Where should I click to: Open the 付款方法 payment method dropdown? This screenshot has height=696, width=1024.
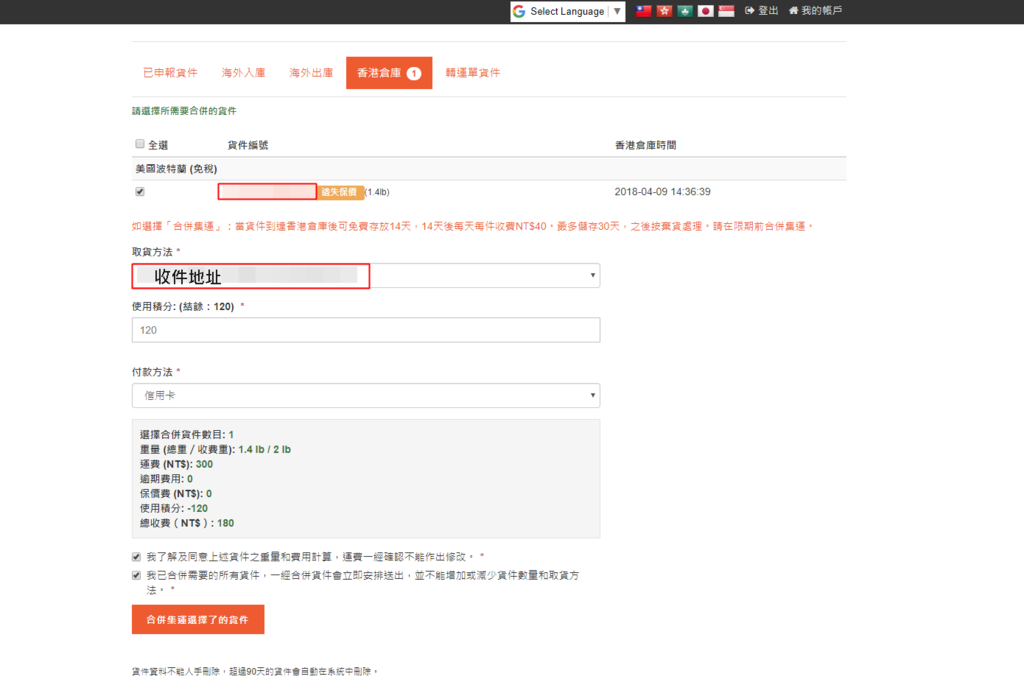click(366, 395)
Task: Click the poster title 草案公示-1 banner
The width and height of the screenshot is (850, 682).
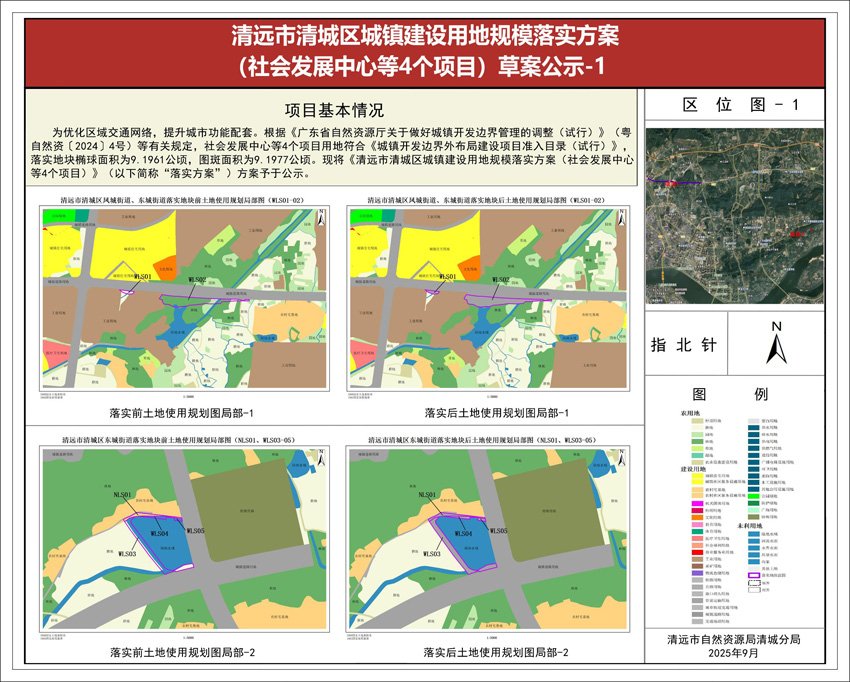Action: pos(425,60)
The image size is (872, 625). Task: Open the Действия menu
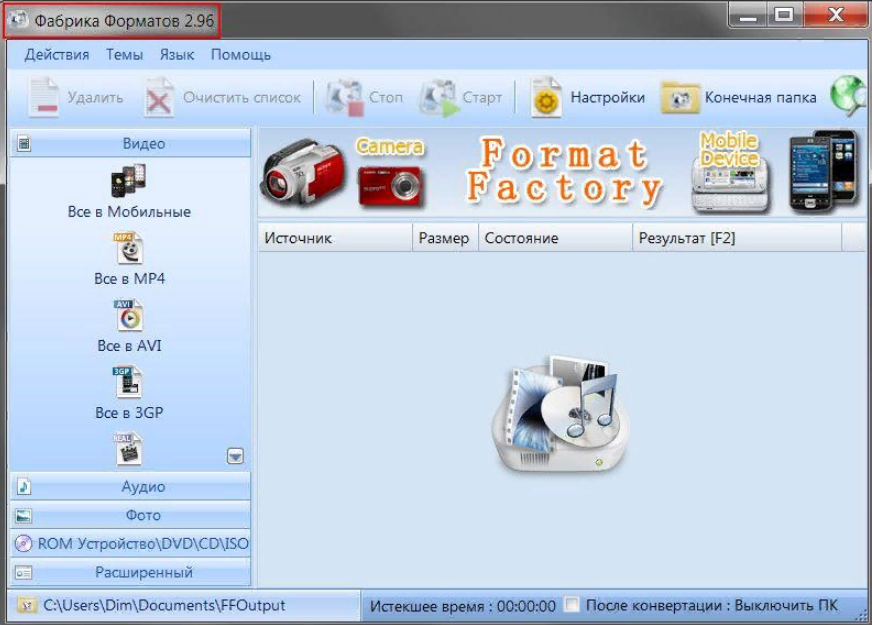pyautogui.click(x=57, y=55)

========================

» THE TASK
Copy the listing above word for word, every line of it, and leave out the pictures.

» REPLY TO THE EXERCISE
Where should I click to: Open the 付款方法 payment method dropdown? This screenshot has height=696, width=1024.
click(366, 395)
Task: Click the poster title 草案公示-1 banner
The width and height of the screenshot is (850, 682).
Action: pos(425,60)
The image size is (872, 625). Task: Open the Действия menu
pyautogui.click(x=57, y=55)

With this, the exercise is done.